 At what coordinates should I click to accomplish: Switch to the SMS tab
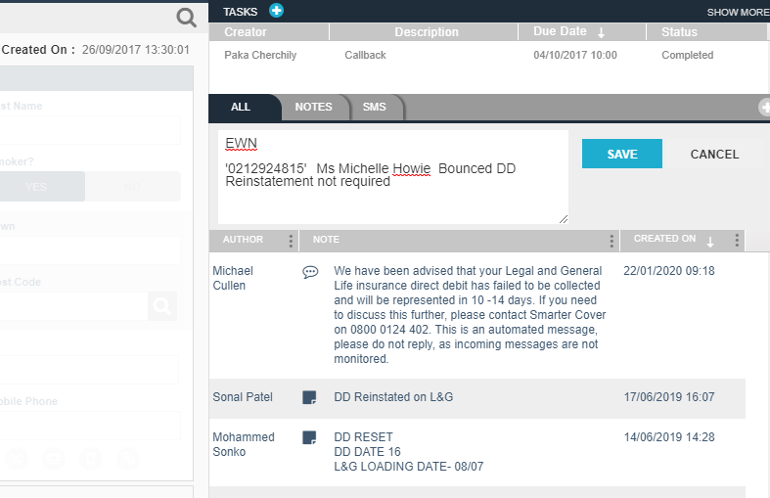point(374,108)
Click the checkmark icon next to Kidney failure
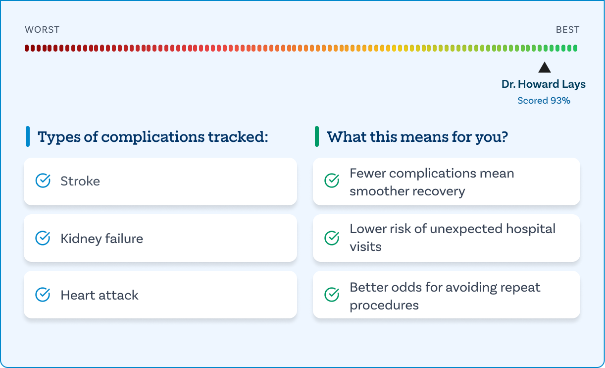605x368 pixels. coord(43,239)
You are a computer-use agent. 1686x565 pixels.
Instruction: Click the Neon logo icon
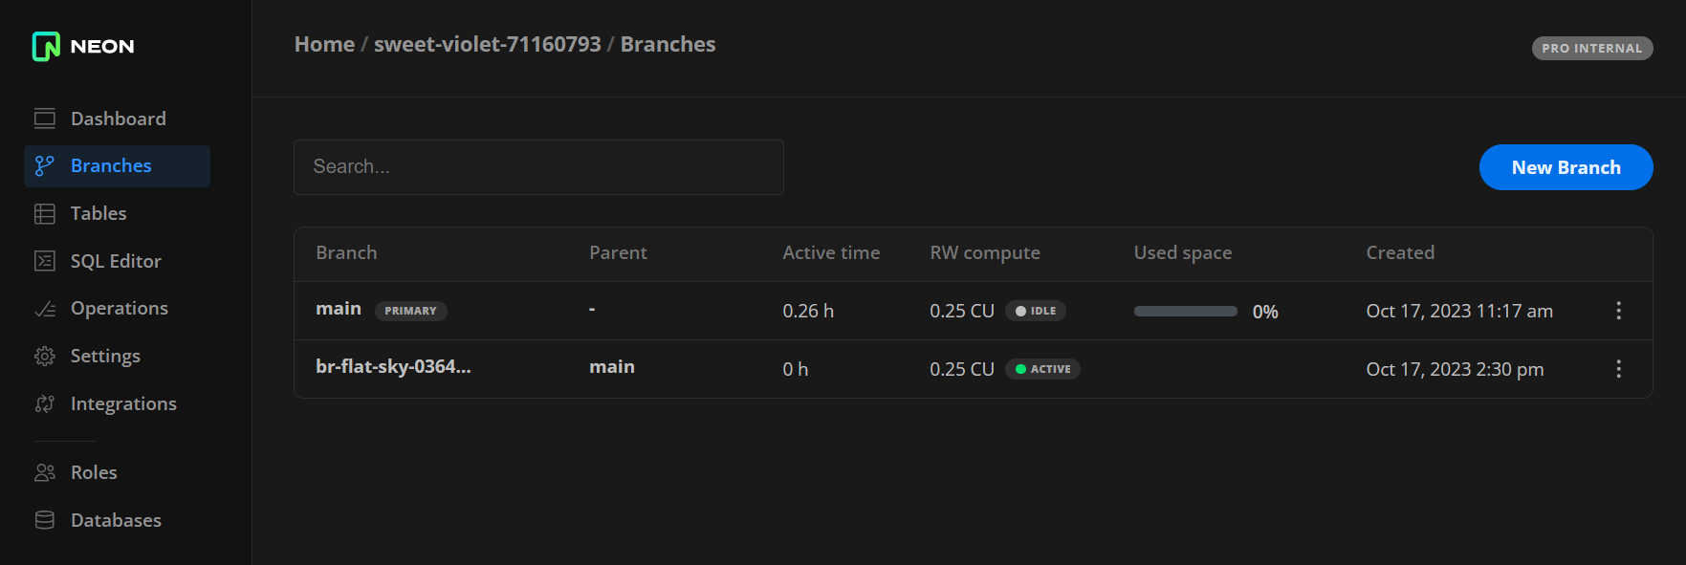coord(46,46)
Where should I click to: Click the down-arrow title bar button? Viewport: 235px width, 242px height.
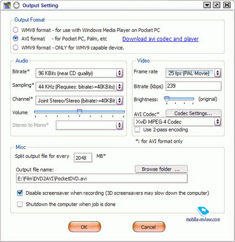[207, 5]

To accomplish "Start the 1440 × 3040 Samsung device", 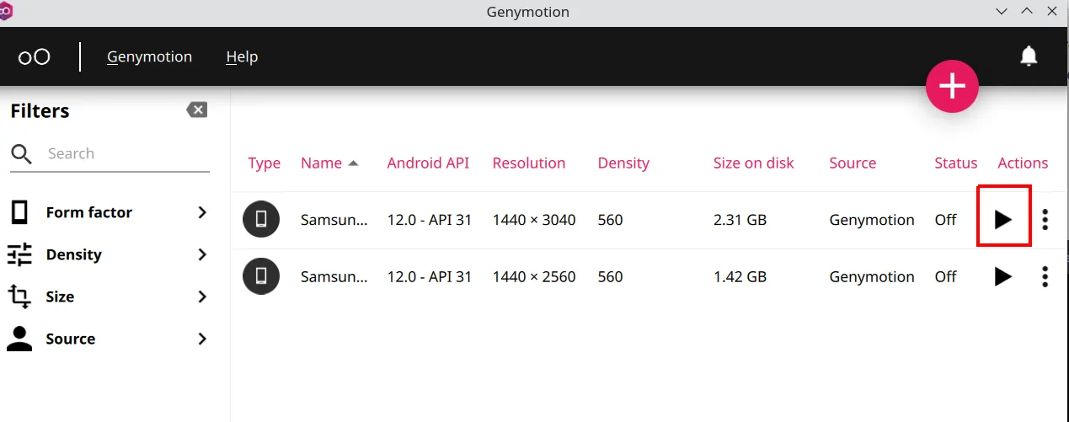I will click(x=1002, y=220).
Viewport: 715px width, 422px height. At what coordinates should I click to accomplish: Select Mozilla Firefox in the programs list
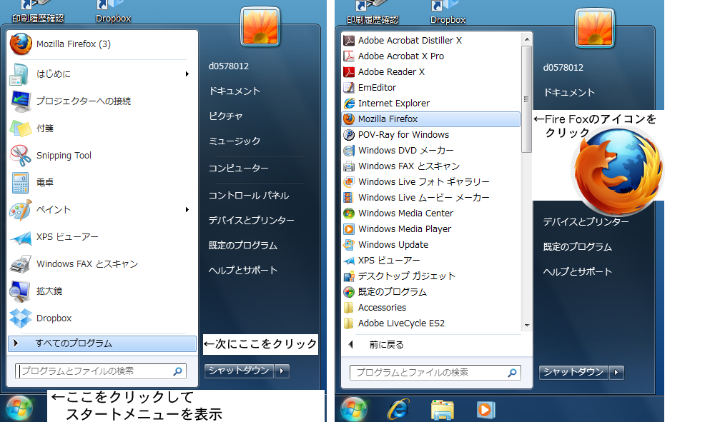[388, 119]
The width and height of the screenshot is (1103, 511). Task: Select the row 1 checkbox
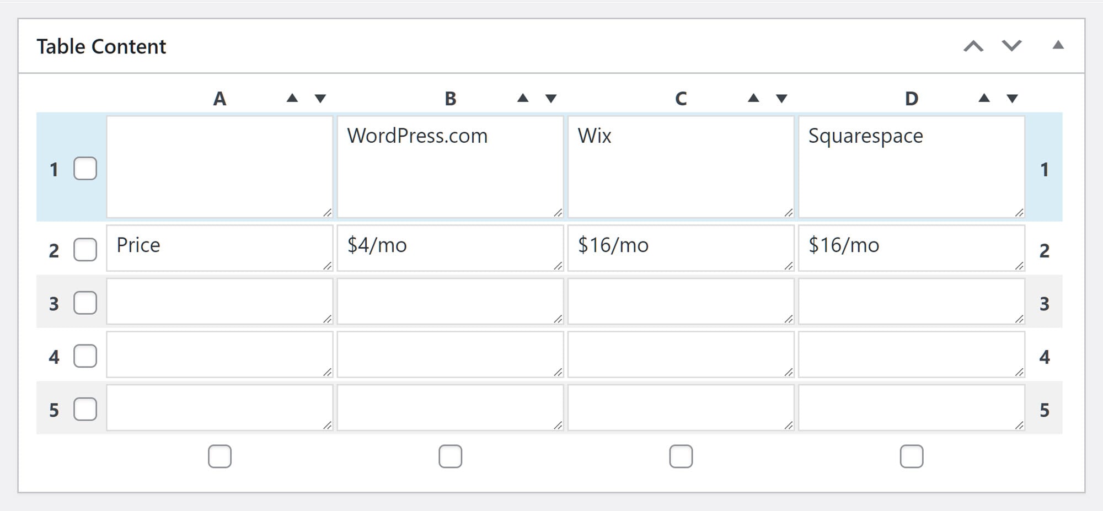pyautogui.click(x=85, y=169)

☆ ☆ ☆ ☆ ☆

◆ Task requirements ◆
Beginning at the line with "Viewport: 715px width, 422px" and ending at the last line of the listing above, retype each line exactly, including those two lines. Leave the pictures out.

◆ Exercise answer ◆
Viewport: 715px width, 422px height. At what coordinates should I click to accomplish: Select Mozilla Firefox in the programs list
[388, 119]
The width and height of the screenshot is (1103, 511). Task: Select the row 1 checkbox
pyautogui.click(x=85, y=169)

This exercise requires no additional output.